Silky Singles

After reading Judith MacKenzie’s article on spinning plump, silky singles in the Spring 2010 issue of SpinOff, I wanted to try it.  The article recommends a 50/50 blend of silk and merino, so I searched for a space dyed roving with those proportions at the Fiber Event in Greencastle Indiana last April.  After visiting all of my favorite booths, I finally tracked down what I needed at the River’s Edge Fiber Arts booth.

Silky singles before washing

I’m used to spinning thin and plying, so it was a challenge to keep the yarn plump and avoid overtwisting.I did a practice run with a less expensive 30% tencel/70% merino blend, and now have finally gotten together the courage to work with the wool and silk.

The unwashed skein looked pretty kinky and messy, uneven in both grist and twist.

After washing and drying with weight

After washing in hot water with an icy rinse, and hanging with a plastic hanger as a weight to keep it straighter, the yarn is ready to behave.  I think the result is pleasing enough that I will look for more silk/merino blend roving and use this technique again, perhaps dying my own next time.

Closeup of finished skein

Too much yarn, too little time

I haven’t been getting much done lately.  After a search for lost items, half a dozen cardboard boxes of yarn and fiber are cluttering the living room floor.  I will spare you a photo, but I found a cartoon that sums it up.

First Skein of the Year

I plyed the first skein of the year on St. Distaff’s Day, and now I have a photo.  This is Mermaid’s Wool, a blend of 70% Bluefaced Leicester and 30% Seacell, from a roving hand dyed by Frabjous Fibers in Vermont in a colorway they call Moulin Rouge.  I had been wanting to try Seacell, a new cellulose fiber derived from seaweed, since I first heard of it two or three years ago. I found this roving at the Fiber Event in Greencastle Indiana last April.

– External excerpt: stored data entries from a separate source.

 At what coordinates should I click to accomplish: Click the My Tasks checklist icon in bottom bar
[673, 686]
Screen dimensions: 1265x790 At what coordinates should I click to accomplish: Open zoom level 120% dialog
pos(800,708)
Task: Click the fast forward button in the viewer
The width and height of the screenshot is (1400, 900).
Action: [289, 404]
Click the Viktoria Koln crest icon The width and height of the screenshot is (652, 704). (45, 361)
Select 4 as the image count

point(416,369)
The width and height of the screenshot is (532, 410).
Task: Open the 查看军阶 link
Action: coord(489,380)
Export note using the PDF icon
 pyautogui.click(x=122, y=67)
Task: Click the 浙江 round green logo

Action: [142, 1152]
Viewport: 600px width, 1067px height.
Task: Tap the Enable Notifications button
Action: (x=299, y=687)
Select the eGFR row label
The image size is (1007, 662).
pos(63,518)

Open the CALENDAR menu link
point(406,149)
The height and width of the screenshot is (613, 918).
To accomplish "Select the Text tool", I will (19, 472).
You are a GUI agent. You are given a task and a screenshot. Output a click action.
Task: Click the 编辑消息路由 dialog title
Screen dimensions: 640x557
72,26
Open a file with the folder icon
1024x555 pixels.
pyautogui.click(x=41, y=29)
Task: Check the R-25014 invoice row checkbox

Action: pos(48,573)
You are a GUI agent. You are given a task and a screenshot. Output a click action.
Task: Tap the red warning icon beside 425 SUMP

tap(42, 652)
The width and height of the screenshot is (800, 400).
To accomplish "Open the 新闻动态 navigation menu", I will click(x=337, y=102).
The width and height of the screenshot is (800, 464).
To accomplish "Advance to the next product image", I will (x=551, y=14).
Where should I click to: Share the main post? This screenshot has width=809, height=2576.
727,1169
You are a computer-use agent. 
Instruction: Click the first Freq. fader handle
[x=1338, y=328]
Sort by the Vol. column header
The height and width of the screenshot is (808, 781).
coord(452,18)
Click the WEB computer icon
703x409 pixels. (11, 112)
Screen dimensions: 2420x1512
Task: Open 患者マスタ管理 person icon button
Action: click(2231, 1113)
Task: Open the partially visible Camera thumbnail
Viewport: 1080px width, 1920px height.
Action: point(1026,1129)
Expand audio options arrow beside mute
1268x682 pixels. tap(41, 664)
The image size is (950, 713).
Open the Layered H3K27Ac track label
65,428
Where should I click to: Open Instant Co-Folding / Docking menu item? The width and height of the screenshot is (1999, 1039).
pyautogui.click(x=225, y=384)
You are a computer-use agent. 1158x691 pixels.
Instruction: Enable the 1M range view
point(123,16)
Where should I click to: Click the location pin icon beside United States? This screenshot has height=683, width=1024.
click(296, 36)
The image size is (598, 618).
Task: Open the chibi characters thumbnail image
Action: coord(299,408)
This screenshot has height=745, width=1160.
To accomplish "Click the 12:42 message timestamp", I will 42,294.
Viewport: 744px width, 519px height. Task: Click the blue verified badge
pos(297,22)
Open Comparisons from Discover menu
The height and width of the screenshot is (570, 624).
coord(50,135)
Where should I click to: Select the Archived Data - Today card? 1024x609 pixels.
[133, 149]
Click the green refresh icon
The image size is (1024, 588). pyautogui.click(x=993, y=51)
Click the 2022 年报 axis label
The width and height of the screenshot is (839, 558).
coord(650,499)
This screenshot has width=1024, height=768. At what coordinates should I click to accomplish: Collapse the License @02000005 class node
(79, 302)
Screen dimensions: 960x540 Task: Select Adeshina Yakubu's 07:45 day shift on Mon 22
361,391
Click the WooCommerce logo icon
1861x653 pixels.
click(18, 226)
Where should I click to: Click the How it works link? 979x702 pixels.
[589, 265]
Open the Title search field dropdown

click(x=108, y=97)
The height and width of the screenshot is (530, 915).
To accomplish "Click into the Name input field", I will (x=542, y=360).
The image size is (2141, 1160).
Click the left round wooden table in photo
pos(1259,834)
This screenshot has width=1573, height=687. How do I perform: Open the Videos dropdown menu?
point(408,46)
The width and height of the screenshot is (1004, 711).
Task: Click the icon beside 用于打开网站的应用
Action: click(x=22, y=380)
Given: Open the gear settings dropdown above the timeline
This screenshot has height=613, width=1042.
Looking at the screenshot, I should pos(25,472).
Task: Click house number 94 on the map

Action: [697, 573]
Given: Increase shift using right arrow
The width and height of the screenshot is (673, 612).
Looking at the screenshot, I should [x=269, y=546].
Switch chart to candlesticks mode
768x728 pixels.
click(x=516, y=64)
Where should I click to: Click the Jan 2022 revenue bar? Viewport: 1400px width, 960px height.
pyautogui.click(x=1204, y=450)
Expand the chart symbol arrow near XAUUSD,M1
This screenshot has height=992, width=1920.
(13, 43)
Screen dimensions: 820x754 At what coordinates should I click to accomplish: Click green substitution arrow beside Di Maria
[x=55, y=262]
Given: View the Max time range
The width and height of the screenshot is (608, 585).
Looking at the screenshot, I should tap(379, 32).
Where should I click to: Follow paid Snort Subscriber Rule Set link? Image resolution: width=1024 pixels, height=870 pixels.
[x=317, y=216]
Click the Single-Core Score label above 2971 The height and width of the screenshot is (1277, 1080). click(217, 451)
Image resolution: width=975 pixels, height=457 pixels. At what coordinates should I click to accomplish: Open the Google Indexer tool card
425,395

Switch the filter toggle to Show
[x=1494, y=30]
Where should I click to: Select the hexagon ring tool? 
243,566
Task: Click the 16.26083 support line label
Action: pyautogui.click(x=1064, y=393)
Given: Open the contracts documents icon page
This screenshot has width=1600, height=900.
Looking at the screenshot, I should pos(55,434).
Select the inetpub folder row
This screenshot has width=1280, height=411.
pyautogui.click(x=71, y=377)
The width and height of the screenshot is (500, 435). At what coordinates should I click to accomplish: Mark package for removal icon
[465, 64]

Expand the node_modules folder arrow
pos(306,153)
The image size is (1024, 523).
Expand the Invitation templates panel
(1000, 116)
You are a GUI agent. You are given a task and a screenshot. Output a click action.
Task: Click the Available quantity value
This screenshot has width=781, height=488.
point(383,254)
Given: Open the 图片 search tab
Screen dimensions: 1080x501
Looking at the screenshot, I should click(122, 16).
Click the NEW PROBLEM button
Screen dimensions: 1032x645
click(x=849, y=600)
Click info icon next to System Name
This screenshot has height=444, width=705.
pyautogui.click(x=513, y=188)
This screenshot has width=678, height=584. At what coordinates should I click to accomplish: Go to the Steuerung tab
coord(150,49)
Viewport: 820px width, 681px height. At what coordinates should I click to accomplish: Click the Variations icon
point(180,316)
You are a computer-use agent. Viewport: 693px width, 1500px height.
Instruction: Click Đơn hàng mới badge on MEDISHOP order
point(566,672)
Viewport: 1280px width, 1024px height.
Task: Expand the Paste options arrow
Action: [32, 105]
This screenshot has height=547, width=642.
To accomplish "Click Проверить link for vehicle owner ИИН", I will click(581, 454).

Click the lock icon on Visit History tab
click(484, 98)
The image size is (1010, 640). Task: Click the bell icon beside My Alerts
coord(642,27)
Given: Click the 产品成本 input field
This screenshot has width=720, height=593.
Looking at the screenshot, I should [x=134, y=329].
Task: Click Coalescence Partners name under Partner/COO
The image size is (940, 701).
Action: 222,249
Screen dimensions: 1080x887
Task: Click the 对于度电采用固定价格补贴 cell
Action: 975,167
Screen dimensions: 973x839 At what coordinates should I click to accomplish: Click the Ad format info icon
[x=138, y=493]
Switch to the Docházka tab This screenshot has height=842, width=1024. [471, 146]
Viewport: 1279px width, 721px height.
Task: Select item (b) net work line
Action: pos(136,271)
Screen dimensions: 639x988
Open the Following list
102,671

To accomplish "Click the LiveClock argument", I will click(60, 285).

It is loosely blended and the Seacell absorbed less dye than the wool.  I spun a two ply thick and thin yarn to preserve the contrast  between the two fibers so there are lighter shiny spots of Seacell throughout.  It feels soft and bouncy, and the long staple of the BFL should help it to wear well.  I think I will make myself a hat and see how the blend behaves when knit and worn before looking for more of this fiber.

St. Distaff’s Day

Happy Saint Distaff’s Day!  The fiber arts community celebrates this holiday, also known as Roc Day, on January 7 each year.  It is said to be the day when women traditionally resumed spinning after the twelve days of Christmas.  It happens that I haven’t been spinning for the last couple of weeks since I was finishing a late knitted Christmas gift, but I never understood why women in general would stop spinning for the holidays.  I found some context in a New York Times article about winter solstice:

While Roman Christianity was the dominant culture in Western Europe, it was by no means the only one. By millennium’s end, the Danes controlled most of England, bringing with them “Yule,” their name for winter solstice celebrations, probably derived from an earlier term for “wheel.” For centuries, the most sacred Norse symbol had been the wheel of the heavens, represented by a six- or eight-spoked wheel or by a cross within a wheel signifying solar rays.

The Norse peoples, many of whom settled in what is now Yorkshire, would construct huge solar wheels and place them next to hilltop bonfires, while in the Middle Ages processions bore wheels upon chariots or boats. In other parts of Europe, where the Vikings were feared and hated, a taboo on using spinning wheels during solstices lasted well into the 20th century. The spinning-wheel on which Sleeping Beauty pricks her finger may exemplify this sense of menace.

Now that the danger is over, I think I will do some spinning.

Heroic Knitting

I just discovered the graphic novel Hereville: How Mirka Got Her Sword, which features an orthodox Jewish girl who wants to be a dragon slayer.  The story begins with Mirka arguing with her stepmother who wants her to pay attention to her knitting.  Both of the skills she learns from her stepmother, knitting and arguing, come to her aid when she needs to challenge a troll to win her sword.

Hereville: How Mirka Got Her Sword is available from, and a shorter version is available for free to view on the web.

A Good Way to Start a New Year

Yesterday morning I slept a little later than usual, so my sweetie brought me coffee in bed.  I had a good book to go with the coffee — William Gibson’s Zero History.  It is a vision of the future full of adventure, intrigue, guerrilla advertising, high quality fabrics and retro fashion.  Seeking out the secretive designer of a very special jacket turns out to be a very dangerous adventure.  It puts the life of a textile artist in a whole new light.

After coffee, breakfast, came the ritual changing of the calendar.  The old calendar is too pretty to throw away, so I will use it to make an origami box or two as a substitute for gift wrap.   I went for a nice walk on ground that was clear of snow for the first time in a few weeks, then made lentil soup to ensure a prosperous year.  The rest of the day included time to contemplate the year ahead and to listen to my favorite radio show, the Midnight Special on NPR.